One Of The Scariest Scenes In Smile Shows Some Teeth
(Welcome to Scariest Scene Ever, a column dedicated to the most pulse-pounding moments in horror with your tour guides, horror experts Chris Evangelista and Matt Donato. In this edition, Chris tells you to remember to "Smile.")
"Smile" is the biggest horror movie of the year, box office-wise, and I'll confess I didn't love the film when I first saw it (you can read my less-than-positive review right here!). But after revisiting the film recently I confess that I was a little too hard on "Smile" during my first viewing. Sure, it's not very original. But it's an effective, creepy, and surprisingly nasty studio horror pic with some disturbing gore and a great creature that pops up in the final moments.
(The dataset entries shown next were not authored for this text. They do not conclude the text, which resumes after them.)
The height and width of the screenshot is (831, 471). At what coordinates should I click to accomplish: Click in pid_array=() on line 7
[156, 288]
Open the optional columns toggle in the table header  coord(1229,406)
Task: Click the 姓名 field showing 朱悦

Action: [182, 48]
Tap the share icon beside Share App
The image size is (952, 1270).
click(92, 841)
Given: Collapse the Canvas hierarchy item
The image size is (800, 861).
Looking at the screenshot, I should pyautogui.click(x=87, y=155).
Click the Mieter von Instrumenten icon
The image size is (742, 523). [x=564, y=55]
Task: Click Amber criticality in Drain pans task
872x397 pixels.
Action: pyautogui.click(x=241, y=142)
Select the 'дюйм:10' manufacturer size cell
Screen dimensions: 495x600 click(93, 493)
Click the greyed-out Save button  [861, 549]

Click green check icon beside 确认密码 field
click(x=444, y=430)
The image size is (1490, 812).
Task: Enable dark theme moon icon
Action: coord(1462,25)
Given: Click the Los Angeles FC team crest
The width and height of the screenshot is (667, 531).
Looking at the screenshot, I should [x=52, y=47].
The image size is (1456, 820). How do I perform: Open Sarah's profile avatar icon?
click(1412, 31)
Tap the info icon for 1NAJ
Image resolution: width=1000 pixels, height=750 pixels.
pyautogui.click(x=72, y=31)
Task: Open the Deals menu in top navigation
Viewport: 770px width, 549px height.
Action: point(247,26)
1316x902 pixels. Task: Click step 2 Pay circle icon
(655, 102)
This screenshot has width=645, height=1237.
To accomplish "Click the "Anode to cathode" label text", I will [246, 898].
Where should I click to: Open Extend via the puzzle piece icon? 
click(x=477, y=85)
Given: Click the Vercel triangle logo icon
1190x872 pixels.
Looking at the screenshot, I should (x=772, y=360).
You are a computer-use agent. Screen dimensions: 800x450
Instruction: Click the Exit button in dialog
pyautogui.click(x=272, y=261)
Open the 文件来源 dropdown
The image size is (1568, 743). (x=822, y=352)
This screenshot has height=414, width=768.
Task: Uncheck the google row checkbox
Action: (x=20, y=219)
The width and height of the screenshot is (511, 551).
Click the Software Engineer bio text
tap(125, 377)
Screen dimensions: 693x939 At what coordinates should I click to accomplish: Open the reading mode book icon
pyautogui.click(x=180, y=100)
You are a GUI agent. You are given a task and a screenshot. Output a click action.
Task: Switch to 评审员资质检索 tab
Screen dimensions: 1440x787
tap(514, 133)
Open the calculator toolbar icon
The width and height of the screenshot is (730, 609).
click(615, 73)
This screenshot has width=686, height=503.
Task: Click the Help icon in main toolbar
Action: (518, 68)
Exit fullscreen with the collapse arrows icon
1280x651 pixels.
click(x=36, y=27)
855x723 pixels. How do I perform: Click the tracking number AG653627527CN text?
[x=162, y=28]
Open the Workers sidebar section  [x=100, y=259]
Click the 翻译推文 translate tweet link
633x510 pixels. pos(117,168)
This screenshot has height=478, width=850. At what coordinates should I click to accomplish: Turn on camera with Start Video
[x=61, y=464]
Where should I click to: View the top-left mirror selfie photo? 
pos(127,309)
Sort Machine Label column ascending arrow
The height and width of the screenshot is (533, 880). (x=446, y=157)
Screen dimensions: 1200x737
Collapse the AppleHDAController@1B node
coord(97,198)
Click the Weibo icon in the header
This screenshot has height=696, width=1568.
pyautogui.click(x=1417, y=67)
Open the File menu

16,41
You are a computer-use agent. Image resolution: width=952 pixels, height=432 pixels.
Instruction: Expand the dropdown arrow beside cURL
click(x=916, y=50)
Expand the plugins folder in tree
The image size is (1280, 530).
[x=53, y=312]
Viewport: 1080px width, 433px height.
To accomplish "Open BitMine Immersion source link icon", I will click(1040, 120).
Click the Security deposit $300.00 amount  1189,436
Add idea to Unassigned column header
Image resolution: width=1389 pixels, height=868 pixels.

And it's those final moments we're here to talk about.
Which means spoilers follow.
The setup
There's a demon and/or supernatural force out there that latches onto you for about a week (you know, like the curse from "The Ring"). It drives you crazy, ruins your life, and makes you witness horrifying visions. And oh yeah, it plays on your established fears and mental state. Worst of all, the entire situation makes the victim seem so out of their mind that absolutely no one believes them, shrugging it all off as insanity — until it's too late!
The story so far
Dr. Rose Cotter is a psychiatrist who witnesses one of her patients violently die by suicide. The patient swears that something is following her, and right before she cuts her own throat she has a massive breakdown replaced by a calm silence — and a big smile. Haunted by the event, Rose begins to experience terrifying visions. Mental illness runs in Rose's family, and when she was a child she found her mother's dead body after her mother overdosed on drugs. So when Rose starts telling everyone about the terrifying visions, those around her think she's just going out of her mind, plagued by trauma.
Rose, meanwhile, teams up with her ex, a cop named Joel, to get to the bottom of things. She learns that the demon needs trauma to thrive — it forces people to die by suicide in front of others, thus creating more trauma and spreading itself onto the witness. Which means Rose's life is in danger. Eventually, Rose returns to where her story began — the house where her mother died.
The scene
Horror movies these days have made trauma a big bad. You're not haunted by ghosts, you're haunted by trauma. And sure enough, "Smile" does this, too. This may not sit well with some folks, especially since the film is so relentlessly bleak. The bleakness translates to the ending sequence, which is the scariest of the entire film. Eventually, Rose encounters an avatar of her dead mother. It is, of course, the demon in disguise, and it grows well over seven feet tall and rips off its damn face revealing a toothy ghoul underneath. That's horrifying in its own right — dig that creature design! — but then things go from bad to worse. Like her patient before her, Rose is horrified to the point of madness — and then calm. Joel bursts into the house to save the day, but he's too late. Rose, a smile on her face, has doused herself in gasoline — and she sets herself ablaze. Of course, she's doing this in front of Joel, which means the curse is now passed to him. There's no escape. Talk about terrifying.
The impact (Matt's take)
Often, "familiar" gets tossed around as a negative critique against movies — but it's more about the execution. Most genres are based on familiarity, especially horror. How different can the structure of a haunted house film be after thousands? It's the execution where differentiation kicks in and sprouts individuality. "Smile" uses shapeshifters, looming figures, and jump scares like many before, except the mental health angle and possession elements are a cut above.
Now, the ending we're dissecting is a tough one. Mental health is a topic I cannot weigh in on with professional or doctorate knowledge, but others who can have noted the divisive nature of Rose Cotter's fate. It's undoubtedly horrifying to realize Rose can't escape her traumas (represented by Smile Man), to the point where death is inevitable. Unfortunately, that messaging might also present a problem to some.
As is, director Parker Finn spikes the bleakest possible outcome down the audience's throats. That inescapable gloom, Rose thinking she's safe, only to harm herself and pass the curse onward? "Smile" notches scare after scare, yet its ending blows everything prior out of the water. For multiple reasons, horror is complicated and terrifying — that's what Finn honors. Love it or hate it, the ending to "Smile" will stick around long after the film closes.